-------- Supplied material --------
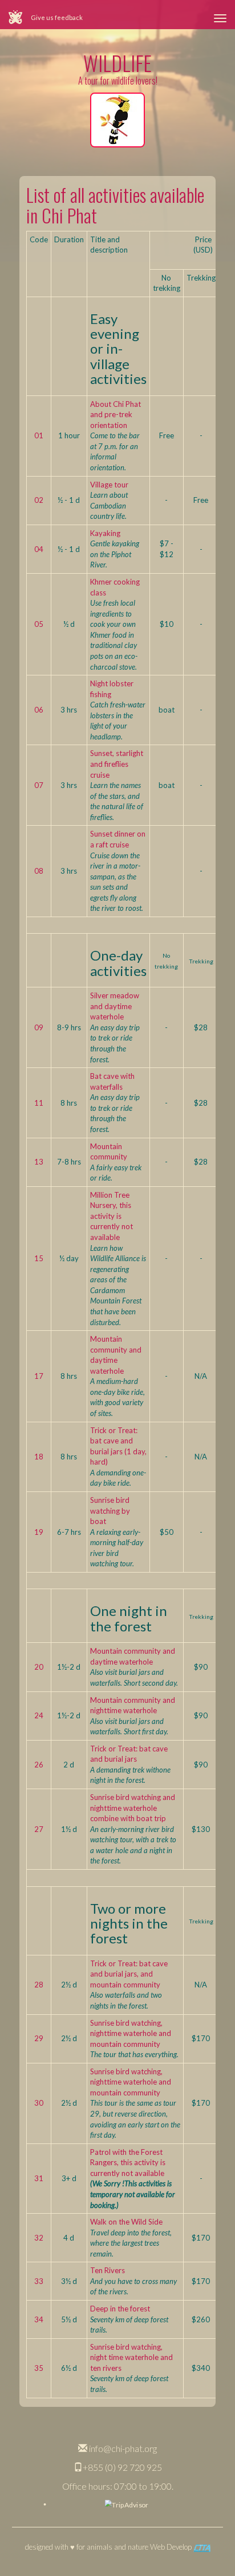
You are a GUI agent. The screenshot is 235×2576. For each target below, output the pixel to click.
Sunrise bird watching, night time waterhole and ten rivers (131, 2357)
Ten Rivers (107, 2270)
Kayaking (105, 533)
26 (38, 1764)
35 (38, 2368)
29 (38, 2038)
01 (38, 435)
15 (38, 1258)
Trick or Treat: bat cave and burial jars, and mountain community (129, 1974)
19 (38, 1532)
--------
# Your assignment
Print each line above exactly as it appears, excluding all images.

# Task output
You are a GUI agent. The screenshot is 235×2576. For each target below, output the pixel to click.
Sunrise bird watching, night time waterhole and ten rivers (131, 2357)
Ten Rivers (107, 2270)
Kayaking (105, 533)
26 (38, 1764)
35 (38, 2368)
29 (38, 2038)
01 (38, 435)
15 (38, 1258)
Trick or Treat: bat cave and burial jars, and mountain community (129, 1974)
19 (38, 1532)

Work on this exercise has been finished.